● **ACTION ITEM**:
Write out, word for word, every line from the one containing "Click the Threshold" through the last line of the records below, both ends included.
Segment Open
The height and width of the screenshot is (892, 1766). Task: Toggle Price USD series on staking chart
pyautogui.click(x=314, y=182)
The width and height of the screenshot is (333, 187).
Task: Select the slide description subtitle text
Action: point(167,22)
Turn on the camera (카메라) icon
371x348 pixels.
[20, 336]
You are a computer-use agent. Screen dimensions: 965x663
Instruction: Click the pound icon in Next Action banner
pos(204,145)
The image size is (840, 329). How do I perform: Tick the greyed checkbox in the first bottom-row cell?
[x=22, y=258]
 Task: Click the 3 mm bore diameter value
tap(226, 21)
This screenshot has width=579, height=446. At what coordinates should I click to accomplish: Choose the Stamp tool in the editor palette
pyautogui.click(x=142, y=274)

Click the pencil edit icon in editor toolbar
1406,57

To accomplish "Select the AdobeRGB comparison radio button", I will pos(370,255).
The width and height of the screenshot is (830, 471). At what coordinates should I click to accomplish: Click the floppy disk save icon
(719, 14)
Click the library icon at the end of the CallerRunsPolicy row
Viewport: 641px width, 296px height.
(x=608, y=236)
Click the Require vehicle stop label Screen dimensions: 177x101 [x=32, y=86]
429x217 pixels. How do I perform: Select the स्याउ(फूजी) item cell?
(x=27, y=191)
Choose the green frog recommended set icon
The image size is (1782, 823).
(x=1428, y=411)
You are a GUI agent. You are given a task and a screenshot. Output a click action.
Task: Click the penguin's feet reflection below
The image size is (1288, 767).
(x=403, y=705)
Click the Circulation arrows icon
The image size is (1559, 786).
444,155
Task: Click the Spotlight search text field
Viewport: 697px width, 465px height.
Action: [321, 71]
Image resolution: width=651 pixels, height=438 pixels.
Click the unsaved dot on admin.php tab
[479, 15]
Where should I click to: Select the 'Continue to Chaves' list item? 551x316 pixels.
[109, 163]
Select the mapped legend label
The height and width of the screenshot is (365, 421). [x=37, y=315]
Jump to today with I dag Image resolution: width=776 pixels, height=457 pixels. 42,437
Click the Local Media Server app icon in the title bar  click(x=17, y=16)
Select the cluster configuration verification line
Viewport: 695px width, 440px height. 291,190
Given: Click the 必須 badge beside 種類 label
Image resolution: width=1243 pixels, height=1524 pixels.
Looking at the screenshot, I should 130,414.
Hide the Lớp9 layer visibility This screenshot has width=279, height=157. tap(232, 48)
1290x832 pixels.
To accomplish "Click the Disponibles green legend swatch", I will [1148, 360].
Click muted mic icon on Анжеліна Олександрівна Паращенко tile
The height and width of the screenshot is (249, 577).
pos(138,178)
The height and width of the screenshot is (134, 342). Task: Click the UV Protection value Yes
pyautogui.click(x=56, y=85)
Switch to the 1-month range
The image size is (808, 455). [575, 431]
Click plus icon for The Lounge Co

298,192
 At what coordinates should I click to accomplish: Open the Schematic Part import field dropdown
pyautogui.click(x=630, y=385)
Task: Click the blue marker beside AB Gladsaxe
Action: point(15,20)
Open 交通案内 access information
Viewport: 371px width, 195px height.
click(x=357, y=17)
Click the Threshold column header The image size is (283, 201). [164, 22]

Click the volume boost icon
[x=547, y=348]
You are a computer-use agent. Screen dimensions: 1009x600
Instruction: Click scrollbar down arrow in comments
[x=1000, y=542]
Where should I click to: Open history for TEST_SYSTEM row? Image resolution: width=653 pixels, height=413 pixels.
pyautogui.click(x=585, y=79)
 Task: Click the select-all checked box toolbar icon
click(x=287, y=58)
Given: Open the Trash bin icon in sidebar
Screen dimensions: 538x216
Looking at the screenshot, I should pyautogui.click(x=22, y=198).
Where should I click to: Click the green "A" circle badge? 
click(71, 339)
Segment Closed
● **EXERCISE SOLUTION**:
Click the Threshold column header The image size is (283, 201). [164, 22]

Click the volume boost icon
[x=547, y=348]
You are a computer-use agent. Screen dimensions: 1009x600
Instruction: Click scrollbar down arrow in comments
[x=1000, y=542]
Where should I click to: Open history for TEST_SYSTEM row? Image resolution: width=653 pixels, height=413 pixels.
pyautogui.click(x=585, y=79)
 Task: Click the select-all checked box toolbar icon
click(x=287, y=58)
Given: Open the Trash bin icon in sidebar
Screen dimensions: 538x216
Looking at the screenshot, I should pyautogui.click(x=22, y=198).
Where should I click to: Click the green "A" circle badge? 
click(71, 339)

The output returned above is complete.